■ **Task requirements**
Which lines of the records contain the word "Policy"? List each one.
□ □ □ □ □ □ □
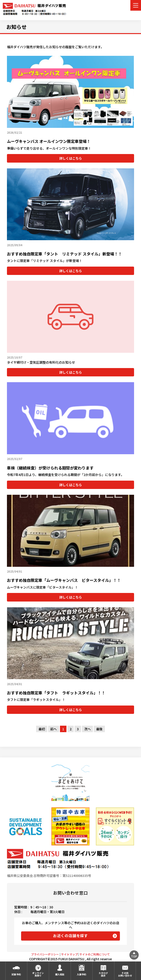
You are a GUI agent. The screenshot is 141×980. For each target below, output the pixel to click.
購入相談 (60, 974)
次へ (87, 729)
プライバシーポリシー (45, 954)
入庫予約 (81, 974)
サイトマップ (70, 954)
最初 (41, 729)
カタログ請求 (103, 974)
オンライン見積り (38, 974)
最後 (99, 729)
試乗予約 (16, 974)
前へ (53, 729)
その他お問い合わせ (125, 974)
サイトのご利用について (95, 954)
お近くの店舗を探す (70, 935)
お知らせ (16, 27)
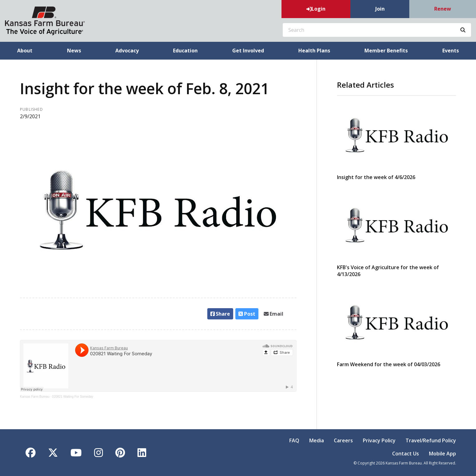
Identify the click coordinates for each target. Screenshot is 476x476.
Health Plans (314, 51)
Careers (343, 440)
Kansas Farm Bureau (35, 396)
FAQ (294, 440)
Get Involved (248, 51)
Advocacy (127, 51)
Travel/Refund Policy (431, 440)
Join (380, 9)
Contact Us (406, 454)
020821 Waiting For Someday (73, 396)
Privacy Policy (379, 440)
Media (316, 440)
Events (450, 51)
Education (185, 51)
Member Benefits (386, 51)
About (25, 51)
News (74, 51)
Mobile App (442, 454)
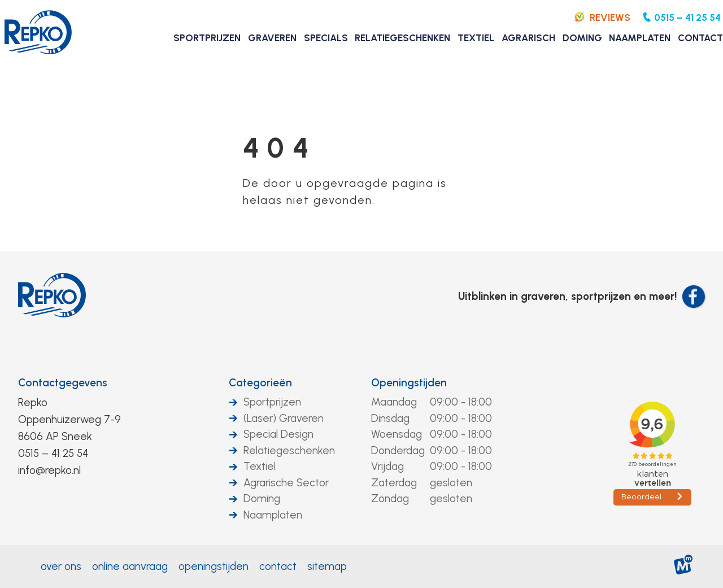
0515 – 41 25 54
□ □ □ □ □ □ □
■ **Result for this task**
Travel/Refund Policy (431, 440)
Privacy Policy (379, 440)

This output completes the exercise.